I’d noticed the resort’s color palette of soft blues and greens in the guestrooms and suites, the outdoor seating areas and in the lobby.

“The days of dark furniture and the signature four-poster mahogany beds are over,” Meany said. “We are light and bright now, reflecting the colors of the Caribbean, of nature, of the outdoors and of the connections and experiences that await our guests.” 

SkyPool Suites and Rondoval Villas

Sandals “firsts” at the Dunn’s River resort include the SkyPool Suites with floor-to-ceiling windows and glass-paneled, infinity-edge pools that span the balconies overlooking the sea, and the 12 Rondoval Villas, which are circular structures, each with a private pool and butler service.

While other Sandals properties offer Rondoval Villas, five of the 12 villas here each have a rooftop pool and lounge, complete with a telescope and the services of the Stargazing Concierge, who will point out constellations.

“These Rondovals are booked solid into 2024,” Meany said. “We plan to add more.”

The resort was at 92% occupancy in late September, according to Meany.

“Jamaica doesn’t have a shoulder season anymore,” he said. “Travelers are booking throughout the year, staying an average of six days at this resort, and many are rebooking before they leave.

Meany credited the hard work and dedication of travel advisors, who account for the bulk of his business. The resort has hosted several fam trips, and I met a Canadian group that came through when I was there.

“We’re blown away. This resort is stunning and very sellable,” said Sonia Morissette of Pro Destinations in Quebec City.

While chatting with Patrick, one of my two hardworking butlers who magically appeared whenever I needed a beach towel, a question answered, an umbrella or a rum punch, he confirmed guests’ reactions to the resort.

“No complaints, lots of positive comments and a delight at being here,” Patrick said. “I know that several couples rebooked for next year before they even left.”

Of the 830 employees at Sandals Dunn’s River, 825 are Jamaicans, which reflects Butch Stewart’s philosophy of hiring and training locals and offering them opportunities for advancement.

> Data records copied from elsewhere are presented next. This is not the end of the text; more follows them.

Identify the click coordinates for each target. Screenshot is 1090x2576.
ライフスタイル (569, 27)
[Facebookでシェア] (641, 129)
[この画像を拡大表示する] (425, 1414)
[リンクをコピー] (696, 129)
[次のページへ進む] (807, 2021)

Sandals’ new culinary concepts

Of the 12 on-site restaurants, culinary firsts include the Greek restaurant Edessa (the baklava is a winner), the Asian-fusion menu at Banyu, Central and South American flavors at Zuka (try the eels) and Hamani, which features varieties of sushi.

Bartenders at Dunn’s Rum Club.

For quick bites, I headed to the Jerk Shack on the beach or Saltaire, the buffet restaurant serving breakfast and lunch.

I spent some time during brief rainstorms at the BLUM café — the name is short for Blue Mountains, a reference to the verdant region where Jamaica’s famous coffee is grown. I can vouch for the variety of hot and cold brews, the pastries (try the coconut patty) and the fun conversations with staff.

My explorations brought me to Dunn’s Rum Club, which features the largest selection of rums on the island. Open from 5 p.m. into the wee hours, it’s a gathering spot after the outdoor poolside entertainment has wrapped up for the night.

Other firsts are the Lapidus Lounge, a tribute to famed architect Morris Lapidus, who designed the 1960s Arawak Hotel (I suggest you sip the signature Morris Manhattan cocktail); the open-air Champagne Bar overlooking one of the pools; and the Laughing Waters Beach Bar, named after the nearby Dunn’s River Falls.